Os autores descreveram o manejo de 48 pacientes com perfuração esofágica, 30 dos quais foram tratados cirurgicamente (20 reparos, 4 drenagens e 6 esofagectomias com reconstrução imediata). Esses autores observaram que essa estratégia visava evitar o bypass cervical.
No entanto, apenas 6 (12%) dos 48 pacientes foram diagnosticados e tratados após 72 horas, enquanto mais de um terço dos pacientes neste estudo apresentaram sintomas além de 72 horas. Atrasos no tratamento definitivo muitas vezes dificultam o salvamento seguro do esôfago, caso em que a ressecção esofágica é a única opção viável.
Embora esta seja uma operação maior, ela pode ser realizada com segurança. Mostrou-se no estudo que comparando a esofagectomia de emergência com a esofagectomia eletiva, que a morbidade e a mortalidade, em curto e longo prazo, foram semelhantes.
Existem outros fatores que afetam a sobrevivência a longo prazo nesta coorte. A perfuração que ocorre no contexto do câncer pressagia uma mortalidade tardia mais ameaçadora. A sobrevivência condicional da perfuração e seu tratamento confunde a interpretação dos perigos tardios.
Apesar da gravidade da doença no momento da apresentação, os pacientes que necessitaram de bypass esofágico pareciam ter beneficiado da intervenção cirúrgica. Com base nos dados PSS, a mortalidade hospitalar esperada foi de 37,5% para o grupo de maior gravidade (PSS > 5), num tempo mediano de internação de 38 dias.
A mediana do PSS para o grupo de shunt no presente estudo os colocou na categoria mais grave. No entanto, os pacientes com bypass tiveram um tempo médio de internação de 26 dias e uma mortalidade em 90 dias de 23%.

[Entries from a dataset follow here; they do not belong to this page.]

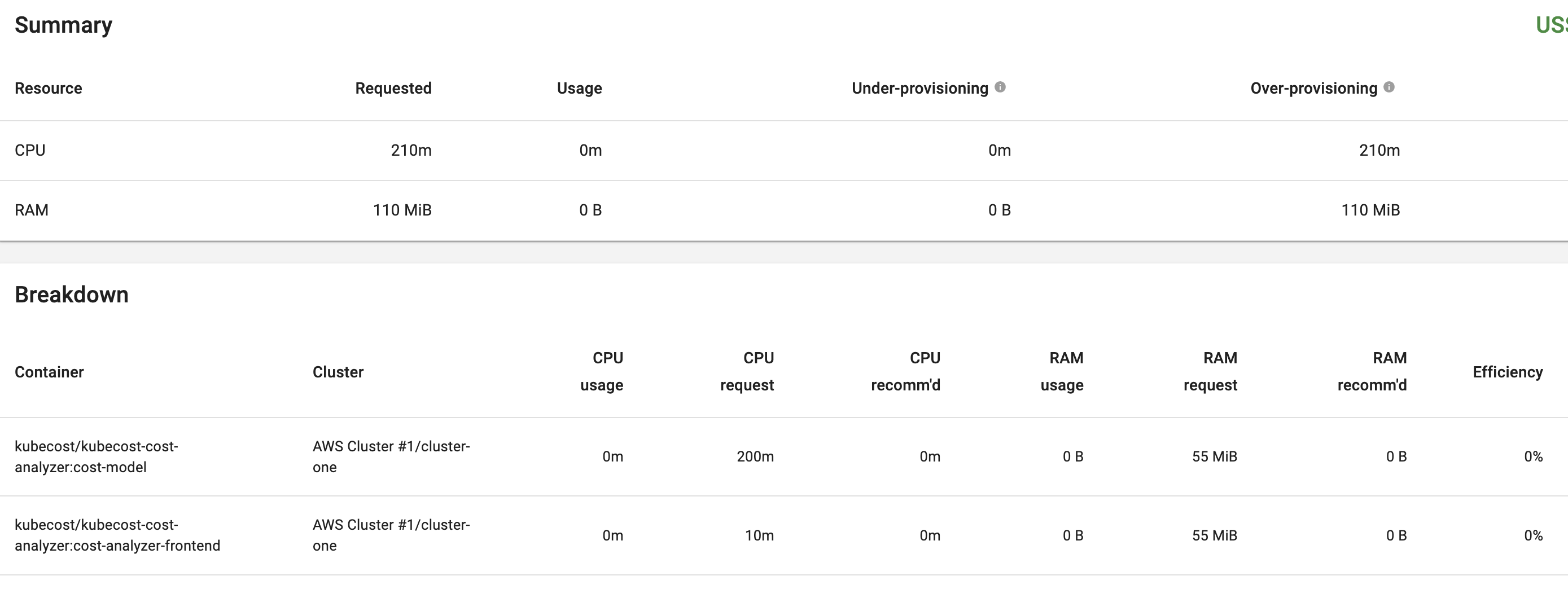
Task: Open the cost-analyzer-frontend container entry
Action: point(119,534)
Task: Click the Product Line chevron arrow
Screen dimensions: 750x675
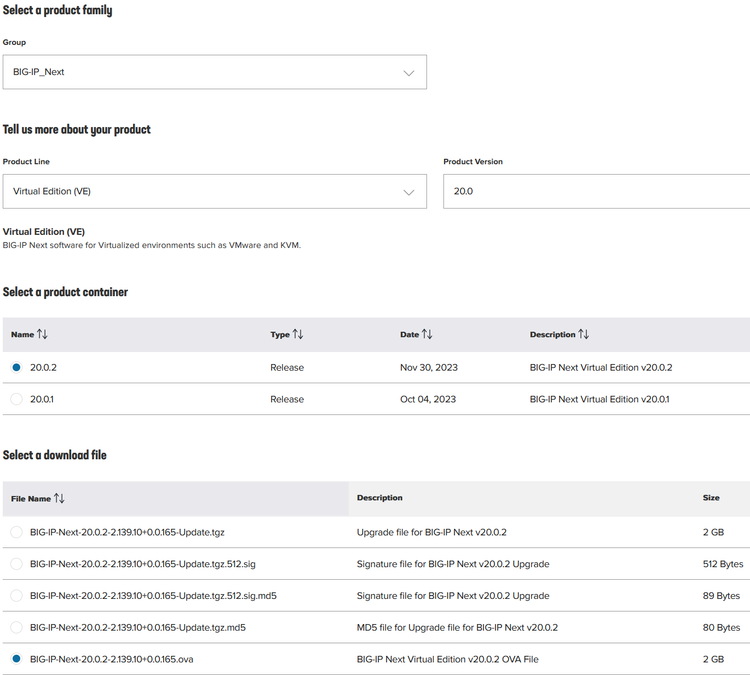Action: point(408,191)
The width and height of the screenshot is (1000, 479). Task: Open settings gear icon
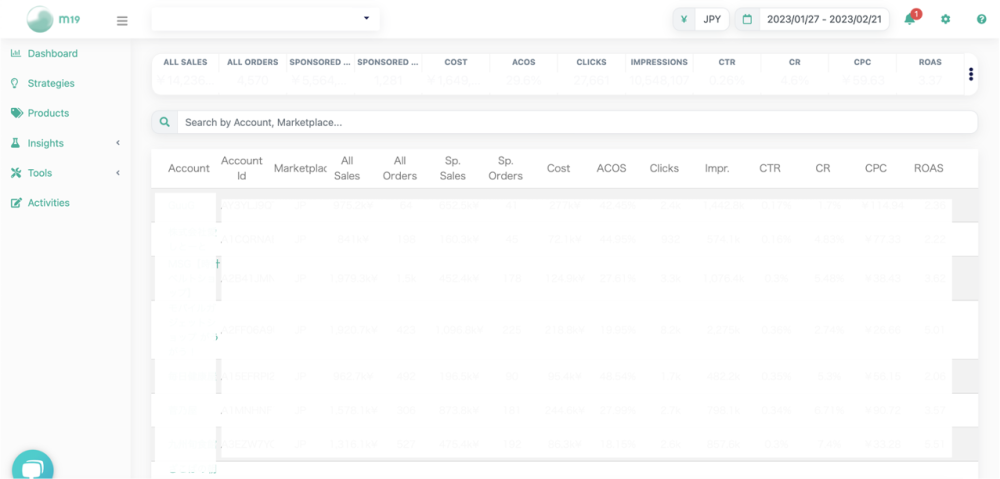point(946,19)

Apesar destes números encorajadores, um terço dos pacientes ainda morre antes da reconstrução. Tendem a ser pacientes mais idosos, com mais doenças crônicas, que provavelmente não sobreviveriam ao choque séptico inicial. No entanto, pouco mais da metade dos pacientes com ressecção-bypass conseguiram eventualmente ser reconstruídos. Além disso, uma vez superado o choque séptico inicial, os pacientes reconstruídos tiveram excelente sobrevida em longo prazo.
Conclusão |
A experiência dos autores de 20 anos de intervenções cirúrgicas avançadas para perfurações esofágicas sugere que o reparo e a ressecção com reconstrução imediata são bastante viáveis quando são encontrados pacientes com escore PSS moderado à baixo.

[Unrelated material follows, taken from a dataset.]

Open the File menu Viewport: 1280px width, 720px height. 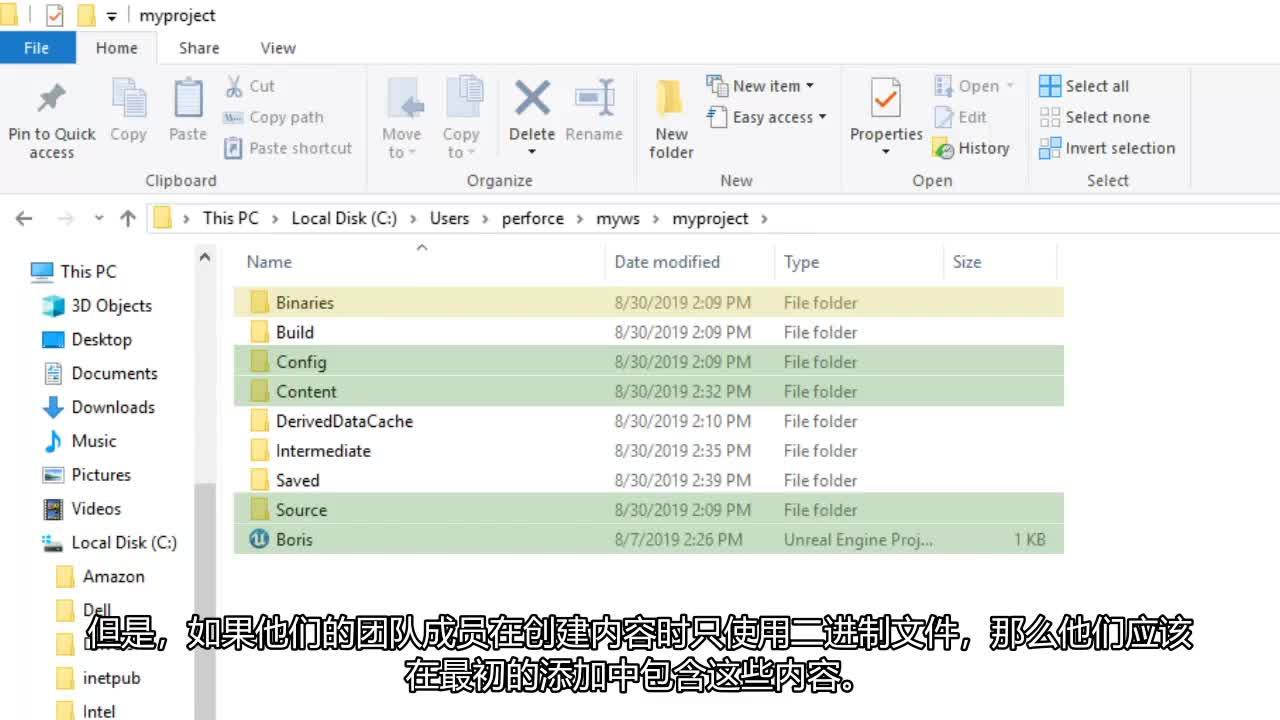37,47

Foi demonstrado que alguns pacientes no final mais grave da doença após a perfuração ainda podem ser salvos por esofagectomia e desvio completo do trato alimentar, embora estejam sujeitos a reconstrução adicional quando (e se) ocorrer recuperação suficiente. Parece ainda haver um papel para a ressecção-bypass no tratamento desta doença.